Finding consensus of multiple DNA sequences has been an important and well-studied problem. Fast and accurate algorithms are critical in the workflow of (metagenomic) genome assembly, variant calling, and most recently, trace reconstruction in DNA data storage systems.

Typical workflow of a DNA data storage system.

Current reconstruction algorithms typically rely on pairwise or multiple sequence alignment, whose results depend heavily on the chosen alignment scoring metrics.

Different scoring metrics may yield different MSA.

However, it is well known that the sequencing error rate may vary within each read and across different datasets [1]. Finding the optimal scoring scheme that accommodates all these variations is not easy.

We therefore propose a new problem definition. Instead of assuming the error rates and finding the optimal alignment, we assume that the sequences are observations of an unknown generative model, and try to predict the most probable next observation of the model.

The most probable next observation is regarded as the consensus.

In this work, we assume the model to be a k-th order Markov chain, whose parameters can be easily learned via k-mer counting. The parameters essentially encodes the position-specific error rates, making the alignment highly accurate. A novel algorithm, Bidirectional Beam Search (BBS), is used to infer the most probable output.

Our algorithm takes linear time with respect to the length of the consensus, making it asymptotically faster than the other algorithms, while achieving top-tier accuracy.

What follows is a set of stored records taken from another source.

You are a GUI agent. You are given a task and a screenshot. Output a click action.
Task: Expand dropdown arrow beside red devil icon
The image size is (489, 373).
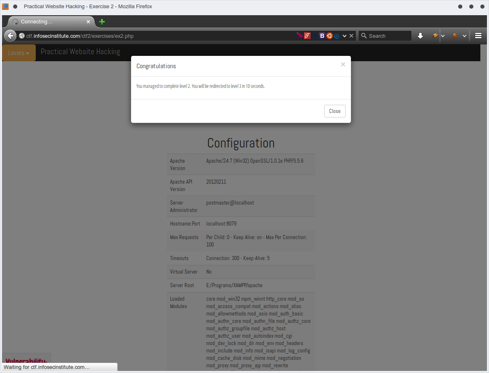(x=464, y=36)
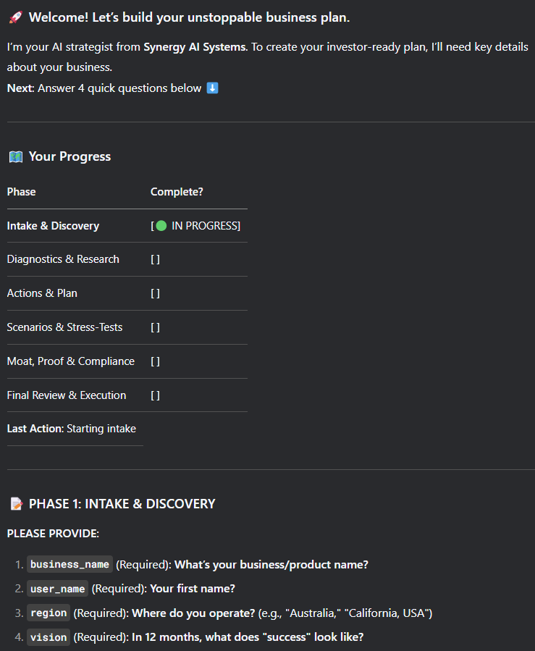Click the empty brackets for Scenarios & Stress-Tests
Viewport: 535px width, 651px height.
(x=155, y=327)
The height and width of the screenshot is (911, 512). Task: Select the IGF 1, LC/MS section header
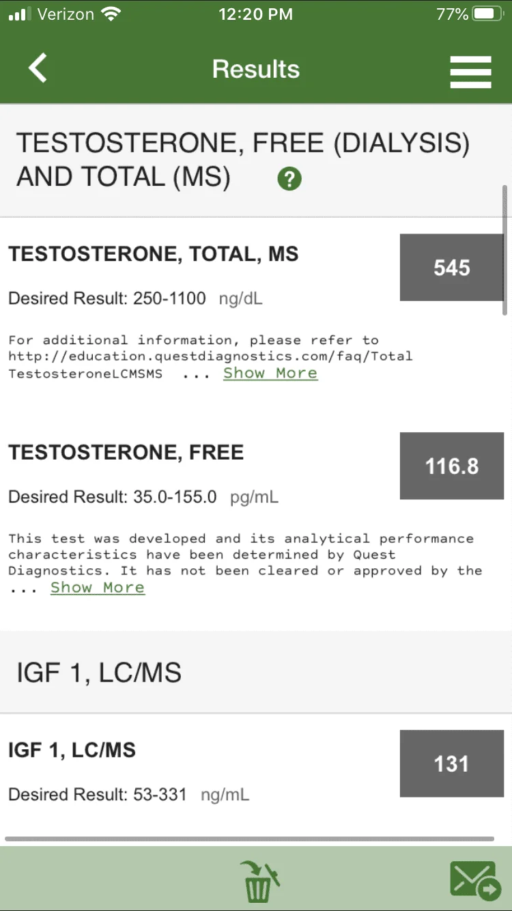(x=256, y=673)
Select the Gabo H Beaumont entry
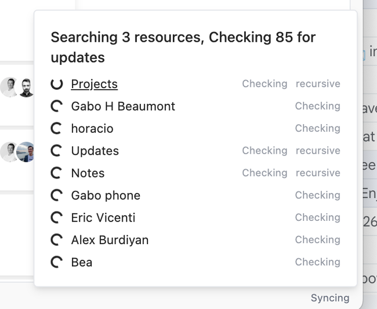The image size is (377, 309). point(123,106)
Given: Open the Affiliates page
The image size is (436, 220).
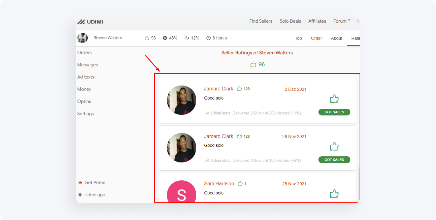Looking at the screenshot, I should [317, 21].
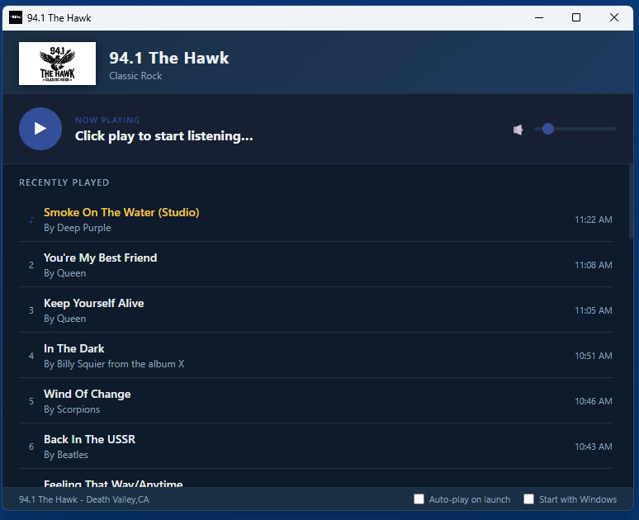Click the app icon in title bar
This screenshot has width=639, height=520.
click(x=16, y=17)
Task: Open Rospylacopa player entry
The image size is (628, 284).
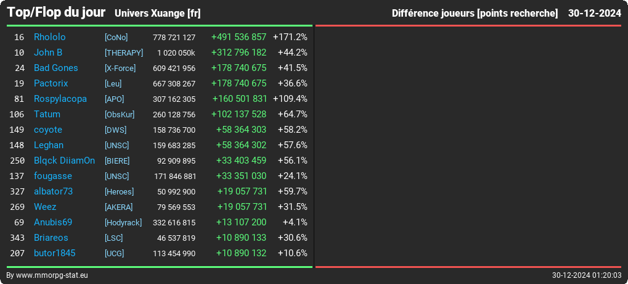Action: [60, 99]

Finally, the k-th order Markov chain also outputs a joint probability of observing the consensus sequence, which can be used to calculate a confidence score to judge the correctness of output consensus sequences, aiding in building a fast and reliable consensus finding workflow.

References

[1] Antkowiak, Philipp L., et al. “Low cost DNA data storage using photolithographic synthesis and advanced information reconstruction and error correction.” Nature communications 11.1 (2020): 5345.